> **Work instructions**
Say how many lines in the entries below have the word "computer" in them, giving only the number.
BEGIN Recorded data
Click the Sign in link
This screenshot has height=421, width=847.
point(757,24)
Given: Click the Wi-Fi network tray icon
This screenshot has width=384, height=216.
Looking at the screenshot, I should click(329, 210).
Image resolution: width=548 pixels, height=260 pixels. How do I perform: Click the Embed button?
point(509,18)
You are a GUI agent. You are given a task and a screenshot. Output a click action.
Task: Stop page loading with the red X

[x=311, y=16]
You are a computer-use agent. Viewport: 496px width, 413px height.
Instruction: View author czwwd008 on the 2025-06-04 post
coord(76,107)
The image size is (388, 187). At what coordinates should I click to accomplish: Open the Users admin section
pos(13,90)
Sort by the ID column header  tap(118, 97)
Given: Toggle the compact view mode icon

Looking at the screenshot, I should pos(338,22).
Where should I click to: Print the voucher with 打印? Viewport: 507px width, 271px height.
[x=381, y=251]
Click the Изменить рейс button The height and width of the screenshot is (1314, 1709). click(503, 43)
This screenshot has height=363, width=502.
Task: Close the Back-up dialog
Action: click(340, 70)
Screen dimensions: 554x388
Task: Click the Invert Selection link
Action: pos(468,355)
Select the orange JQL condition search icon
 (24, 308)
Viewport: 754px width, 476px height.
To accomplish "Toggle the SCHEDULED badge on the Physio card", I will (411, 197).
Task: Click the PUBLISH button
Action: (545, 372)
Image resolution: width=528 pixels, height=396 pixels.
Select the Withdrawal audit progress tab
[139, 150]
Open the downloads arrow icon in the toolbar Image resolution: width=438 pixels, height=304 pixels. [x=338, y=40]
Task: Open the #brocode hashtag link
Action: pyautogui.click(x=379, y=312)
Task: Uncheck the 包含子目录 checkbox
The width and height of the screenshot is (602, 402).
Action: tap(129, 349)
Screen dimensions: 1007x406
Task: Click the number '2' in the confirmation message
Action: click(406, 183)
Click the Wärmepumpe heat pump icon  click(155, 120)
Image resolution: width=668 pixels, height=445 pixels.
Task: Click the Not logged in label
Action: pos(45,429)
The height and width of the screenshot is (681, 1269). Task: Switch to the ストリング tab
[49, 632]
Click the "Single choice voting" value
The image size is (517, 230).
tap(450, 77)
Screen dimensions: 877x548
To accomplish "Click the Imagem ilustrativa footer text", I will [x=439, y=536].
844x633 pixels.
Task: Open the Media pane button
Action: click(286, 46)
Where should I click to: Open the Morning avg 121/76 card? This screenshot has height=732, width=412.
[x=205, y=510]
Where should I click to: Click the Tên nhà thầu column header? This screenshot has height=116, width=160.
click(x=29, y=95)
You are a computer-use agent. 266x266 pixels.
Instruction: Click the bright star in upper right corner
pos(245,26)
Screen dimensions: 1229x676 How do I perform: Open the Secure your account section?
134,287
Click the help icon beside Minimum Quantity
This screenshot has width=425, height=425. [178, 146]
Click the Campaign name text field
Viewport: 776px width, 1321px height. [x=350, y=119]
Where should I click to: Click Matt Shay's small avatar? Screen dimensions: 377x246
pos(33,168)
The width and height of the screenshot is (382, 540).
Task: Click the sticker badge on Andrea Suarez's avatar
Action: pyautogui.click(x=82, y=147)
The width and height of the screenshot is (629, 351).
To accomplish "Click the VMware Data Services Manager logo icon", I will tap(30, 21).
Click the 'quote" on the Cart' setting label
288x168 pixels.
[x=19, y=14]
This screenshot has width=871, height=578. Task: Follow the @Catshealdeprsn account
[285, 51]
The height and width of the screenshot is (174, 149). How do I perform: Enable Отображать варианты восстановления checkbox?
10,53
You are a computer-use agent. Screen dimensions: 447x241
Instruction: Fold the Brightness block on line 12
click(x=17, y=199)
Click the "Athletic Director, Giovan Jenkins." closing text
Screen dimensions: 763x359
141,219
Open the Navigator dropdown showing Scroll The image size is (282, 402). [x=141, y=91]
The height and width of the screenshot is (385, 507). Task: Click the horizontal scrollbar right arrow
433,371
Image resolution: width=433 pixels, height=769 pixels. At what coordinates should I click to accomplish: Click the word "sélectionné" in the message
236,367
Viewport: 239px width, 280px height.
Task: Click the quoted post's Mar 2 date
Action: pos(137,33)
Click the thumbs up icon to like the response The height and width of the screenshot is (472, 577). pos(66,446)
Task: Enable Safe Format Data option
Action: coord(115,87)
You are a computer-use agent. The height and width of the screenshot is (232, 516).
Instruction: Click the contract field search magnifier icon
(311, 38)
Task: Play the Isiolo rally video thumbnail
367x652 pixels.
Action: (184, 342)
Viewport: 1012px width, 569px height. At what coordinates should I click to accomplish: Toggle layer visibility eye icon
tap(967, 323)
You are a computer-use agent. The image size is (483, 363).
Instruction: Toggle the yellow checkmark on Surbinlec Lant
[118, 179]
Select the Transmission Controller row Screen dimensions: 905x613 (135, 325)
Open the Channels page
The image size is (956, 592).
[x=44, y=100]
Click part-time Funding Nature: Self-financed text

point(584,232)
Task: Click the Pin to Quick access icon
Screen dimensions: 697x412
END Recorded data
> **Answer to this problem**
5